▼▼▼

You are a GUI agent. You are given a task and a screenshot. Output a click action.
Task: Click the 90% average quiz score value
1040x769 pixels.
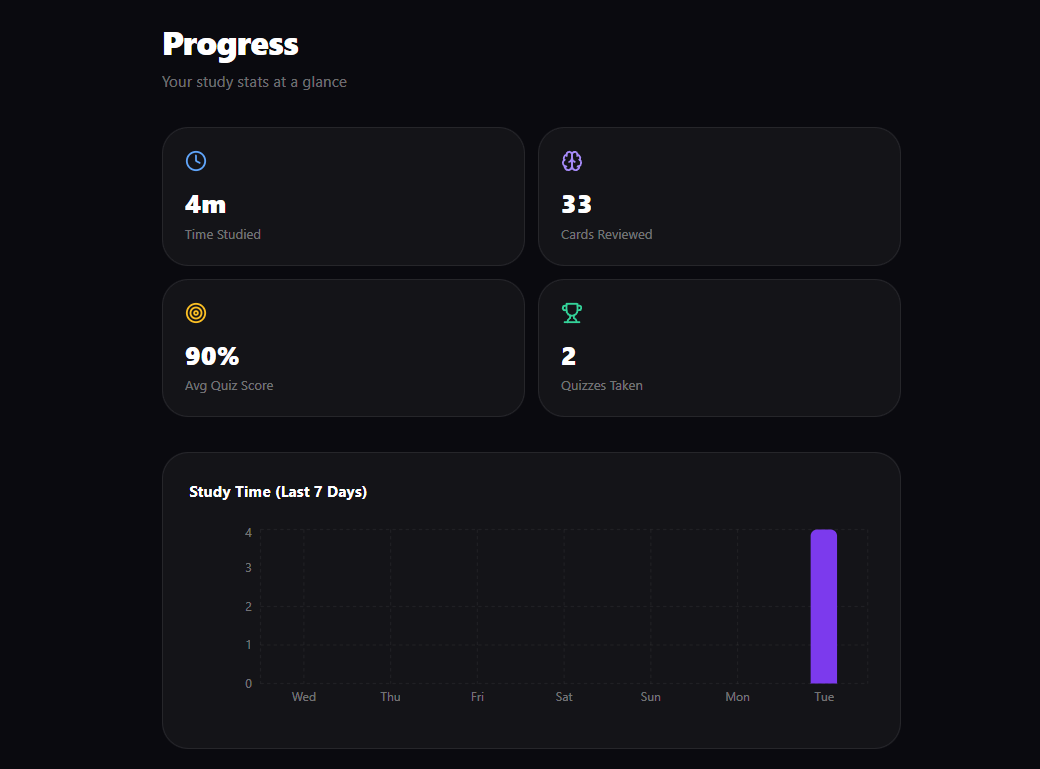point(212,356)
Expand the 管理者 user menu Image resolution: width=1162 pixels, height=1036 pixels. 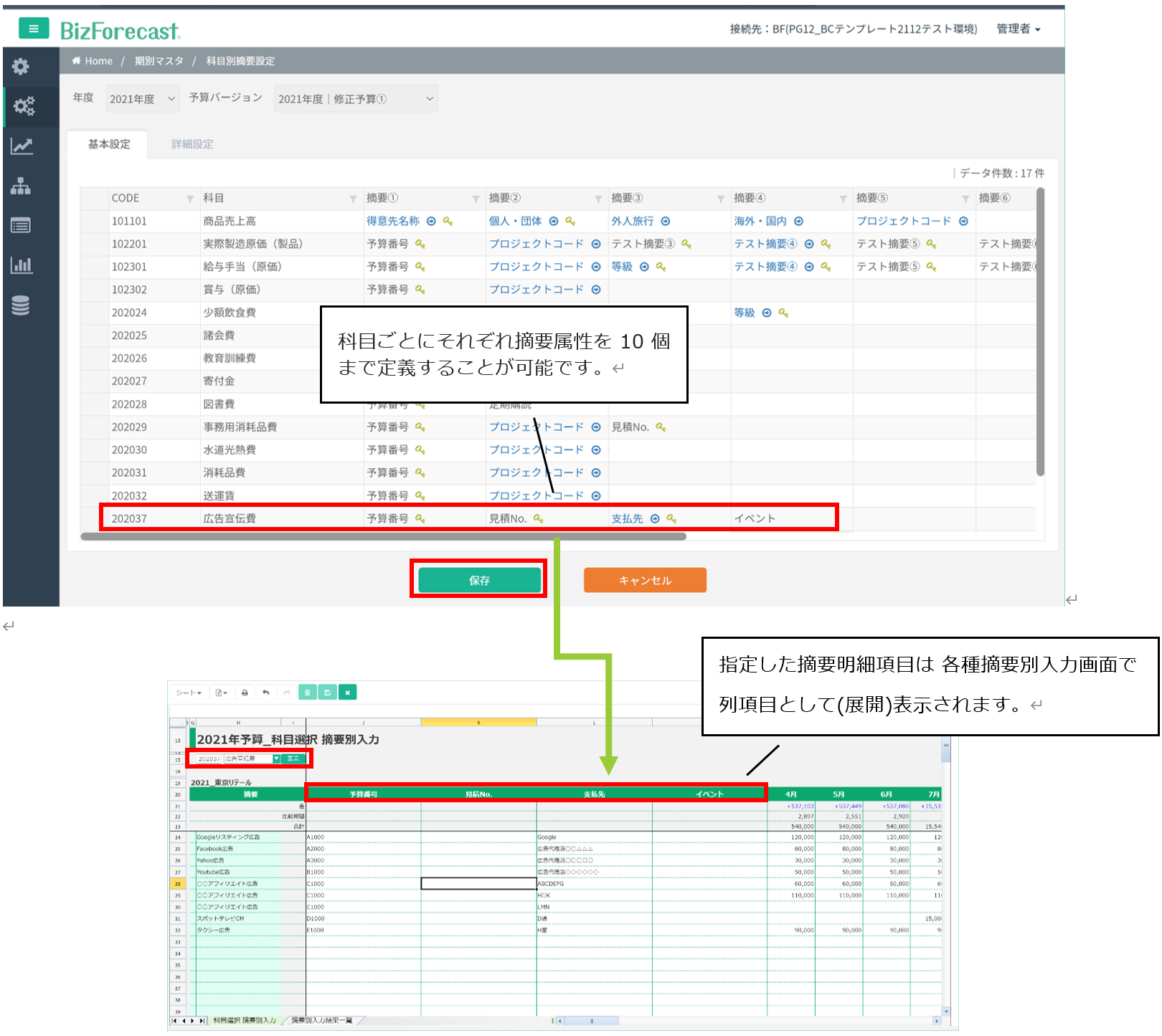[x=1018, y=29]
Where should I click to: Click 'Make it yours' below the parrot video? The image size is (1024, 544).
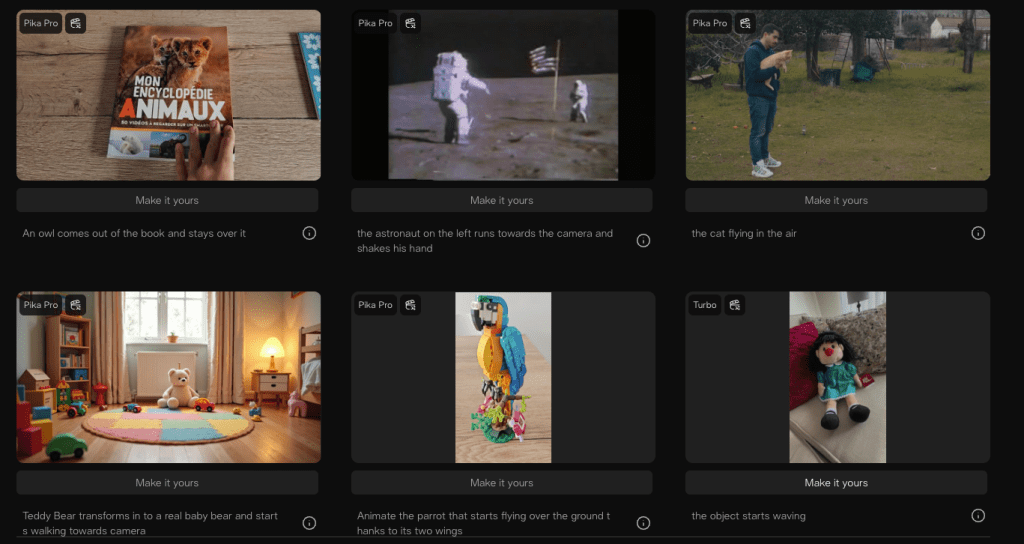pyautogui.click(x=502, y=483)
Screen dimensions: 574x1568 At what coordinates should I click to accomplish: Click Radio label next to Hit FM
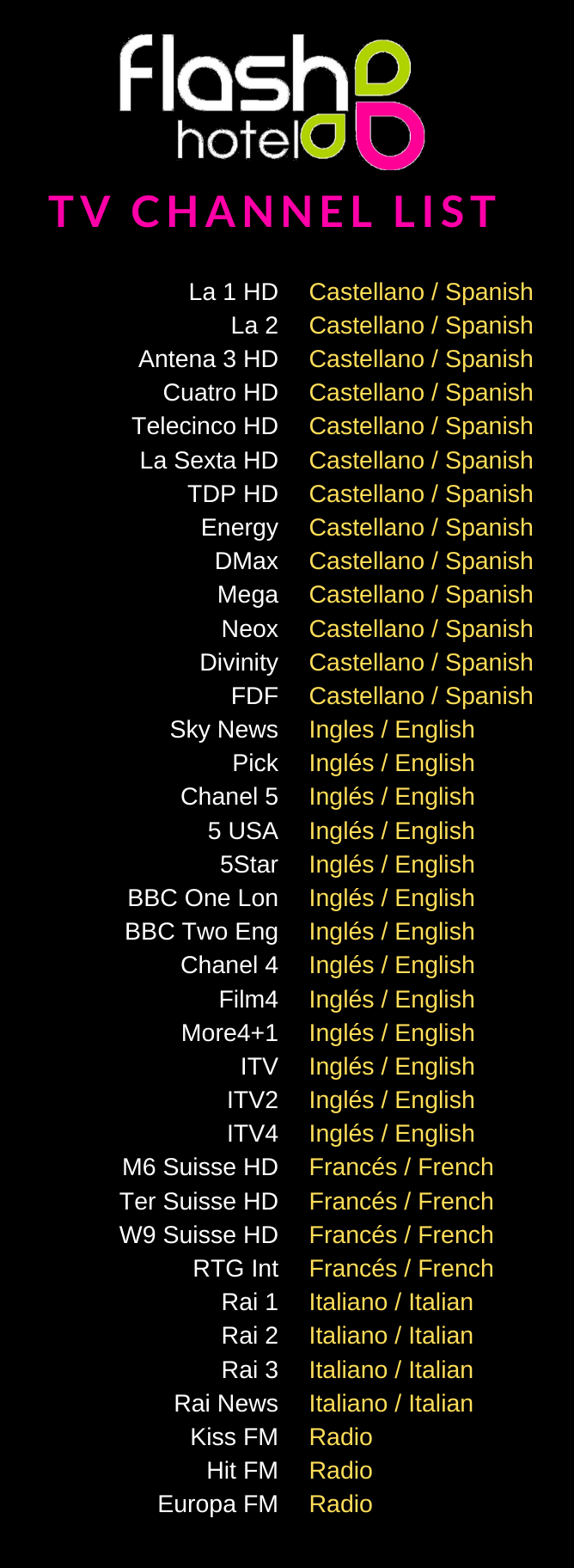tap(341, 1471)
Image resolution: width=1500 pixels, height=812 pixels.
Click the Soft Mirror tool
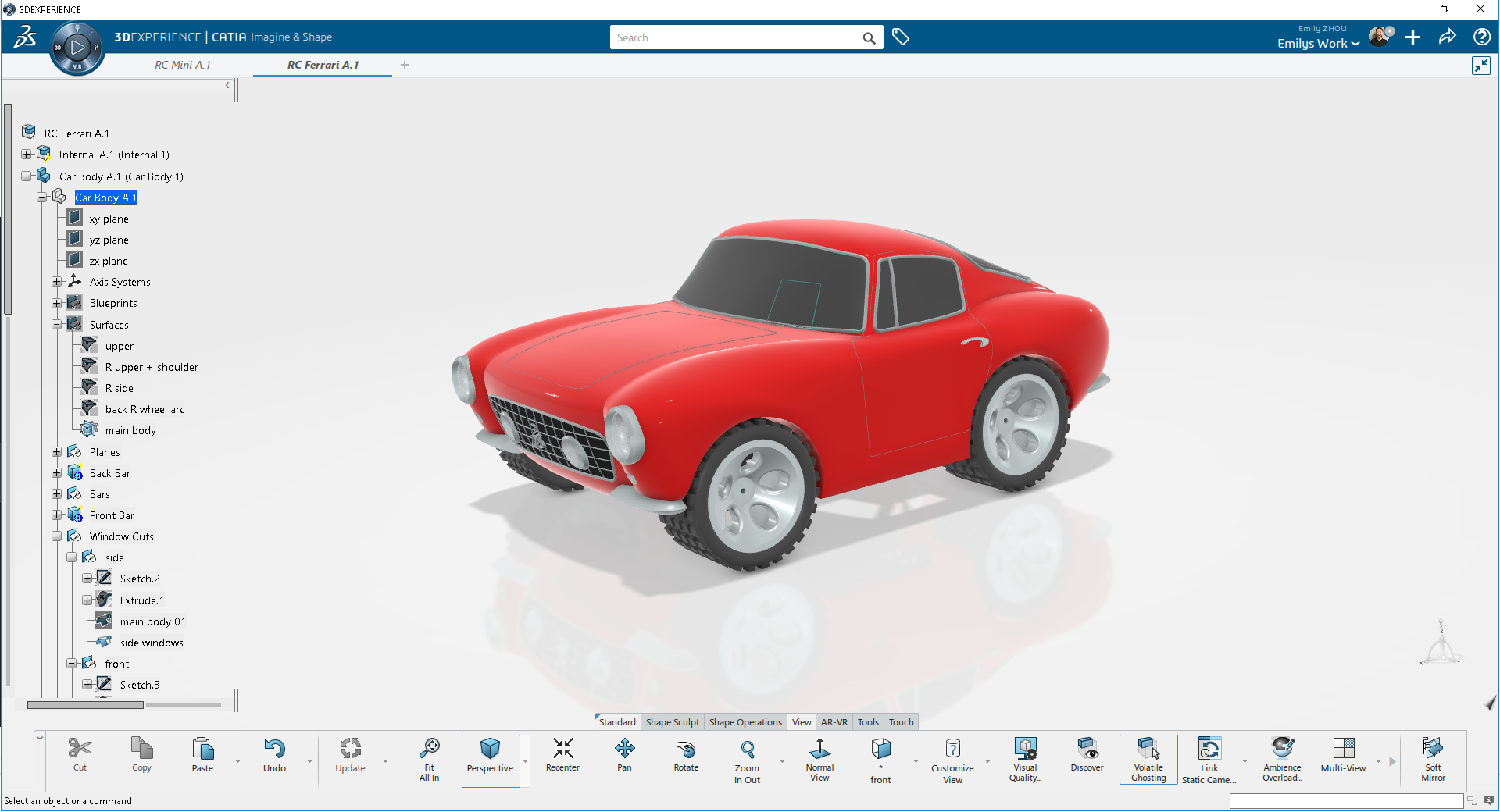[x=1433, y=758]
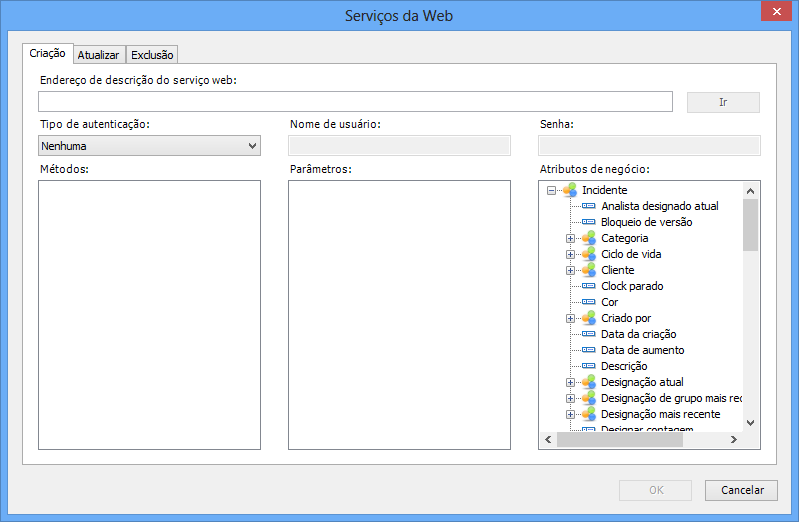799x522 pixels.
Task: Click the web service description address field
Action: coord(355,102)
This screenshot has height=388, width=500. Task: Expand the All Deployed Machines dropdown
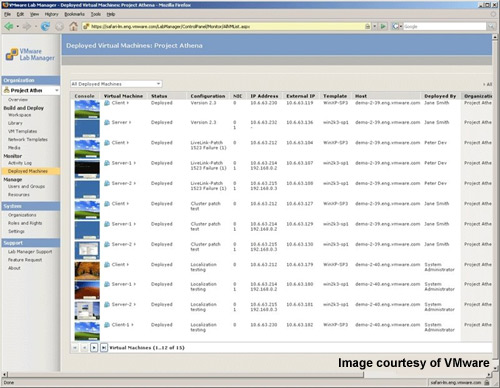click(x=116, y=84)
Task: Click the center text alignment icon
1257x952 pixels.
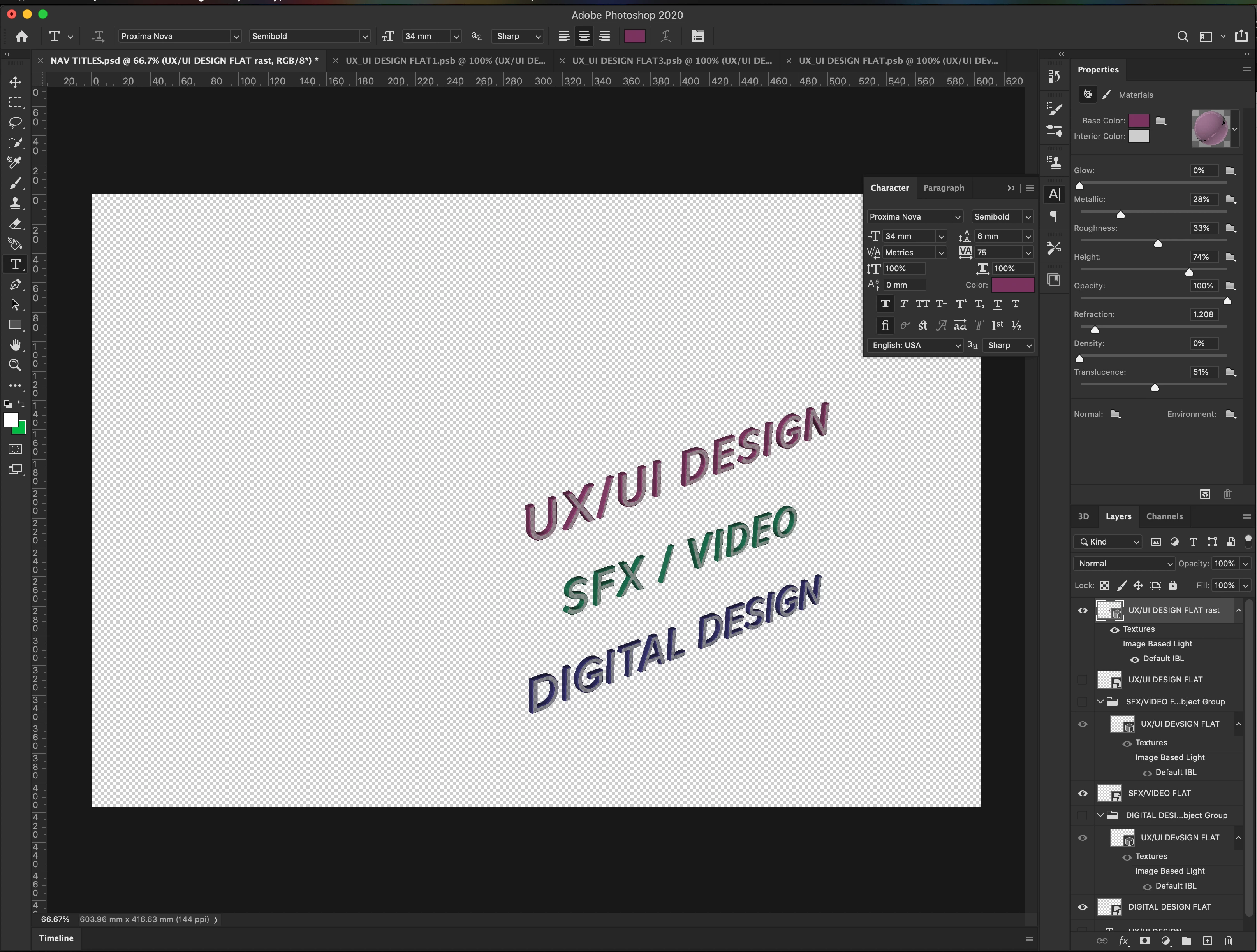Action: tap(584, 36)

▲▲▲

▶ [Aim]: Lay out the lines from the one containing "Where should I" through the end of the entries, inclusive, as a Markdown table with the columns Row and Line. Number each row, skip any blank lines, and leave the pictures out.

▶ [Exercise result]:
| Row | Line |
|---|---|
| 1 | Where should I click to: Click 'Make it yours' below the parrot video? The image size is (1024, 544). |
| 2 | pyautogui.click(x=502, y=483) |
| 3 | Screen dimensions: 574x1568 At what coordinates should I click to accomplish: Click Radio label next to Hit FM |
| 4 | tap(341, 1471) |
| 5 | Image resolution: width=1500 pixels, height=812 pixels. |
| 6 | Click the Soft Mirror tool |
| 7 | [x=1433, y=758] |
| 8 | 799x522 pixels. |
| 9 | Task: Click the web service description address field |
| 10 | Action: coord(355,102) |
| 11 | This screenshot has height=388, width=500. Task: Expand the All Deployed Machines dropdown |
| 12 | click(x=116, y=84) |
| 13 | Task: Click the center text alignment icon |
| 14 | 1257x952 pixels. |
| 15 | Action: tap(584, 36) |